# [Exercise]
Put the data below into a Markdown table with the columns Row and Line, giving each non-blank line its own numbered row.

# [Data to use]
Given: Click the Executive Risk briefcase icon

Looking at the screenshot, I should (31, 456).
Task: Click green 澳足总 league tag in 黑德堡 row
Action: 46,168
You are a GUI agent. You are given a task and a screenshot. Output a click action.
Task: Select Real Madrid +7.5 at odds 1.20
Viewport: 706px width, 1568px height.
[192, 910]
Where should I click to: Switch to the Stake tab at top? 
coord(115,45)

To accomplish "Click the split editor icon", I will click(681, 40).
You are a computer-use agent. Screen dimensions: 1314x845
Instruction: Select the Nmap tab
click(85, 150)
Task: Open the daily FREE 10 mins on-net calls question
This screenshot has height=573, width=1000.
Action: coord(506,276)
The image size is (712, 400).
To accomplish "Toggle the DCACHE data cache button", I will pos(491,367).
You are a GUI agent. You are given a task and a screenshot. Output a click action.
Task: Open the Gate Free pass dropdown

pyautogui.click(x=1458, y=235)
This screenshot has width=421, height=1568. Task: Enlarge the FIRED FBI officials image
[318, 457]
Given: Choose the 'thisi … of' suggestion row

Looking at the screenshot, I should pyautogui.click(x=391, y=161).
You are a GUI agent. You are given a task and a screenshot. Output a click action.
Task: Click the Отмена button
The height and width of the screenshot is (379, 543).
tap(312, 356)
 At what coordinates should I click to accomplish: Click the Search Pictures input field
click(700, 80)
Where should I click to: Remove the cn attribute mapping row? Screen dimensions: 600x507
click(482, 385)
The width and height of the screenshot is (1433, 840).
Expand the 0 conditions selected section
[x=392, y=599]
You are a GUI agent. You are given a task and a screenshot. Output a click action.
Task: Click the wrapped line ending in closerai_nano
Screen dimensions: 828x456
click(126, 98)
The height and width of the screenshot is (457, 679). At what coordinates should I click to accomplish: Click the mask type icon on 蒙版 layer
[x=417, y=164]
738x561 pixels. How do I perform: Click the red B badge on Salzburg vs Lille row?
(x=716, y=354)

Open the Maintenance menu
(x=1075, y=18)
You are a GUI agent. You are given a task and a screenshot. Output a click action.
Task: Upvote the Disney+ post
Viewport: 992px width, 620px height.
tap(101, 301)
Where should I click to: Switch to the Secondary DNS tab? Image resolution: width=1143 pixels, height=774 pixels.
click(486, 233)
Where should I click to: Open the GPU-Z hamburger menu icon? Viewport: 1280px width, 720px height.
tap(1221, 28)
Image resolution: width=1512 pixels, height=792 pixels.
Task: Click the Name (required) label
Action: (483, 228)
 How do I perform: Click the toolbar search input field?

# [Final answer]
| Row | Line |
|---|---|
| 1 | Given: Click the Executive Risk briefcase icon |
| 2 | Looking at the screenshot, I should (31, 456). |
| 3 | Task: Click green 澳足总 league tag in 黑德堡 row |
| 4 | Action: 46,168 |
| 5 | You are a GUI agent. You are given a task and a screenshot. Output a click action. |
| 6 | Task: Select Real Madrid +7.5 at odds 1.20 |
| 7 | Viewport: 706px width, 1568px height. |
| 8 | [192, 910] |
| 9 | Where should I click to: Switch to the Stake tab at top?  |
| 10 | coord(115,45) |
| 11 | To accomplish "Click the split editor icon", I will click(681, 40). |
| 12 | You are a computer-use agent. Screen dimensions: 1314x845 |
| 13 | Instruction: Select the Nmap tab |
| 14 | click(85, 150) |
| 15 | Task: Open the daily FREE 10 mins on-net calls question |
| 16 | This screenshot has height=573, width=1000. |
| 17 | Action: coord(506,276) |
| 18 | The image size is (712, 400). |
| 19 | To accomplish "Toggle the DCACHE data cache button", I will pos(491,367). |
| 20 | You are a GUI agent. You are given a task and a screenshot. Output a click action. |
| 21 | Task: Open the Gate Free pass dropdown |
| 22 | pyautogui.click(x=1458, y=235) |
| 23 | This screenshot has width=421, height=1568. Task: Enlarge the FIRED FBI officials image |
| 24 | [318, 457] |
| 25 | Given: Choose the 'thisi … of' suggestion row |
| 26 | Looking at the screenshot, I should pyautogui.click(x=391, y=161). |
| 27 | You are a GUI agent. You are given a task and a screenshot. Output a click action. |
| 28 | Task: Click the Отмена button |
| 29 | The height and width of the screenshot is (379, 543). |
| 30 | tap(312, 356) |
| 31 |  At what coordinates should I click to accomplish: Click the Search Pictures input field |
| 32 | click(700, 80) |
| 33 | Where should I click to: Remove the cn attribute mapping row? Screen dimensions: 600x507 |
| 34 | click(482, 385) |
| 35 | The width and height of the screenshot is (1433, 840). |
| 36 | Expand the 0 conditions selected section |
| 37 | [x=392, y=599] |
| 38 | You are a GUI agent. You are given a task and a screenshot. Output a click action. |
| 39 | Task: Click the wrapped line ending in closerai_nano |
| 40 | Screen dimensions: 828x456 |
| 41 | click(126, 98) |
| 42 | The height and width of the screenshot is (457, 679). At what coordinates should I click to accomplish: Click the mask type icon on 蒙版 layer |
| 43 | [x=417, y=164] |
| 44 | 738x561 pixels. How do I perform: Click the red B badge on Salzburg vs Lille row? |
| 45 | (x=716, y=354) |
| 46 | Open the Maintenance menu |
| 47 | (x=1075, y=18) |
| 48 | You are a GUI agent. You are given a task and a screenshot. Output a click action. |
| 49 | Task: Upvote the Disney+ post |
| 50 | Viewport: 992px width, 620px height. |
| 51 | tap(101, 301) |
| 52 | Where should I click to: Switch to the Secondary DNS tab? Image resolution: width=1143 pixels, height=774 pixels. |
| 53 | click(486, 233) |
| 54 | Where should I click to: Open the GPU-Z hamburger menu icon? Viewport: 1280px width, 720px height. |
| 55 | tap(1221, 28) |
| 56 | Image resolution: width=1512 pixels, height=792 pixels. |
| 57 | Task: Click the Name (required) label |
| 58 | Action: (483, 228) |
| 59 |  How do I perform: Click the toolbar search input field? |